Catholic education is not simply about values or even “faith values.” Catholic education is about a specific vision and an investment in that vision that comes from the Gospel and creates the specific values by which the Catholic school is known and identified. And that makes its values real and alive and applicable to life.
Catholic education is about passion; a vision and passion that views every young person in our Catholic schools, every parent, every teacher, every administrator, every staff member, every alumnus, and every benefactor as a partner in the Church’s mission to spread the Gospel of Jesus Christ, in season and out of season, in the classroom and on the playground, on the computer screen, when school is in session and when it is not, in the school, in the home, in the neighborhood and community.
What Catholic schools do – like every other school – is to educate. The enduring effects of what we do, however, depend upon how we educate and that’s what makes us different, unique and worthy of support. Catholic schools are places “where faith and knowledge meet” but unless that meeting inspires, unless that meeting engages, unless that meeting “lights a fire,” unless that meeting changes lives, our Catholic schools are simply just “schools.”
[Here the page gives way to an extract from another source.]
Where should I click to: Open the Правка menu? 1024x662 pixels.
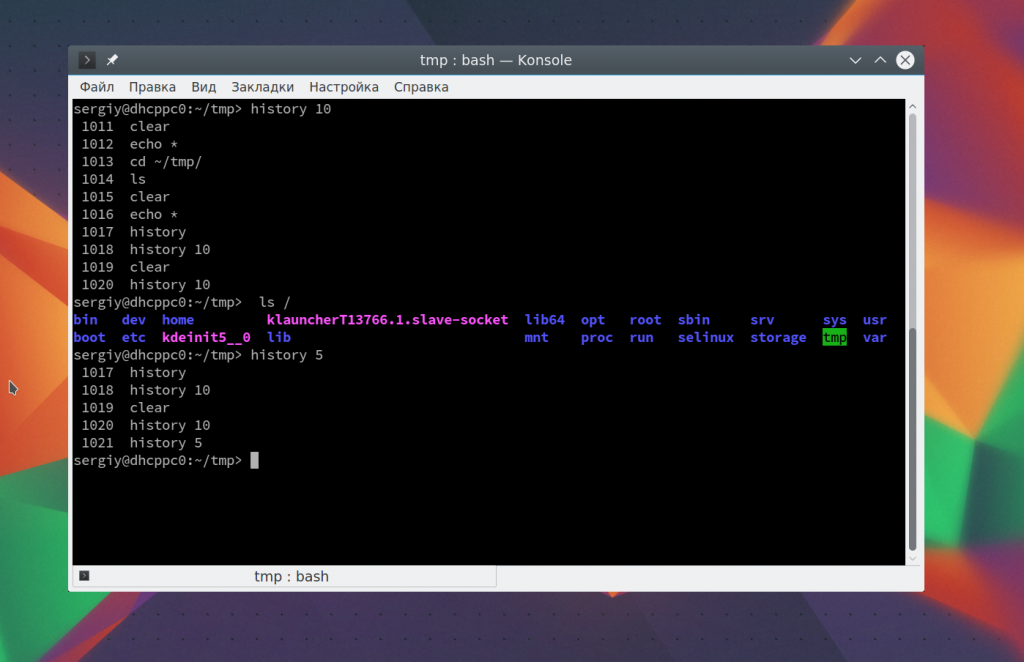coord(152,87)
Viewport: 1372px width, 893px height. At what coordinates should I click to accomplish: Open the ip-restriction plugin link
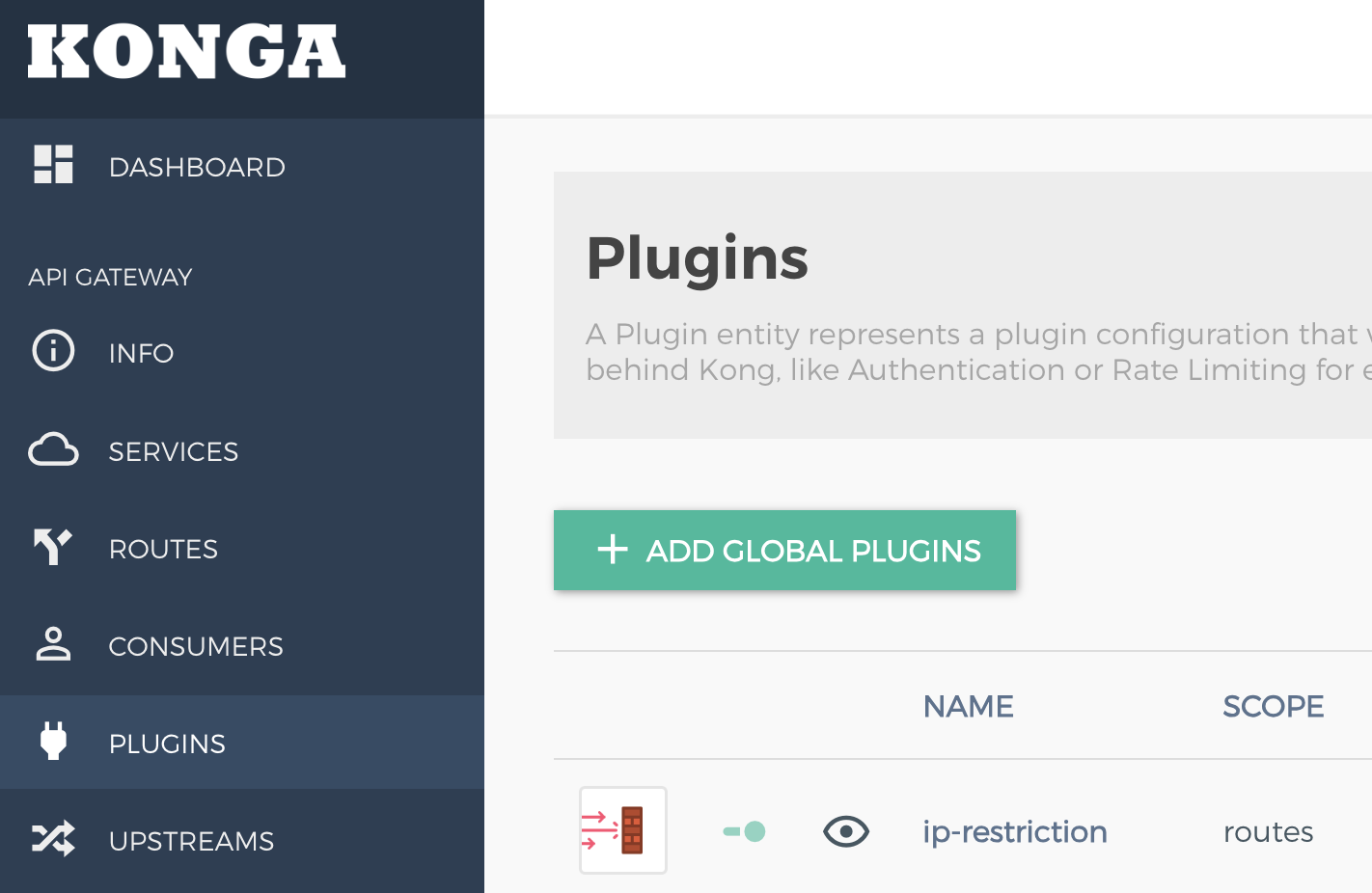1015,831
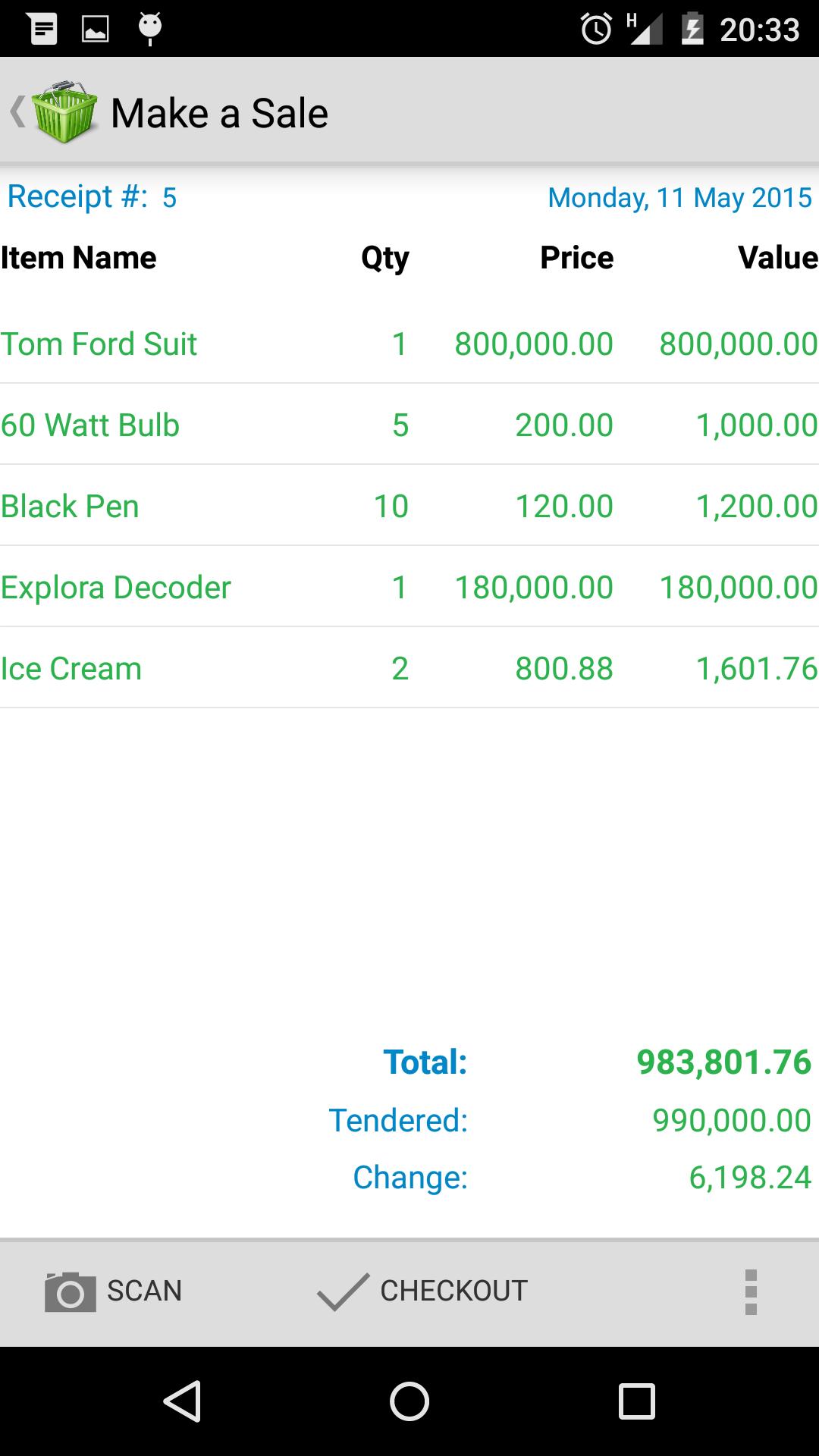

To inspire, to engage, to light a fire, to change lives – these are the results of a Gospel vision and passion that occur within a committed partnership, a convinced and courageous partnership that educates in a way that is unambiguously and, therefore, distinctly faith-based and Catholic. Because of their Catholic identity, we have in our Catholic schools unambiguous and distinct opportunities to evangelize. That is where the vision and the passion come in. Evangelization, through Catholic education, pursues a vision and passion for excellence.
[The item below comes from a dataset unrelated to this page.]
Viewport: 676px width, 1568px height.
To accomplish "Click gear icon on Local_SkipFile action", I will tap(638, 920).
And what is the measure of that excellence and our success at achieving it? It is our children – the students who sit in the Catholic school classrooms, in the school buses, who play on the playgrounds and return home at the end of the day. To those entrusted with and involved in creating such excellence, I ask: are our Catholic school students’ lives different; better; inspired, and more engaged because they attend Catholic school? Do they learn how to pray? Are they on fire with Christ’s name and his teaching and his example and his Church? Do they realize that, because of his name, they have responsibilities to one another and for one another?
And it is not simply religion class or catechism that does that, although their importance should not be underestimated. We light a fire through social studies and math, through literature and language, through music and art, through computers and sports as well as through religion or, more accurately, because of religion! Everything that happens in the Catholic school is a call to be the very best one can be; not simply by getting by; not just by putting in another day.
Catholic schools recognize that their students are the future of our nation and our world. President Kennedy said it well: “Children are the world’s most valuable resource and its best hope for the future (UNICEF Appeal, July 25, 1963).” And we only have a few precious years to make them aware of that and to help them realize their potential. That, too, is the work of evangelization.
The excellence in education that we impart in the Catholic school is what makes the world better, safer, more just, more loving, more ethical, more peaceful … more holy. What could possibly be more important?
Most Reverend David M. O’Connell, C.M.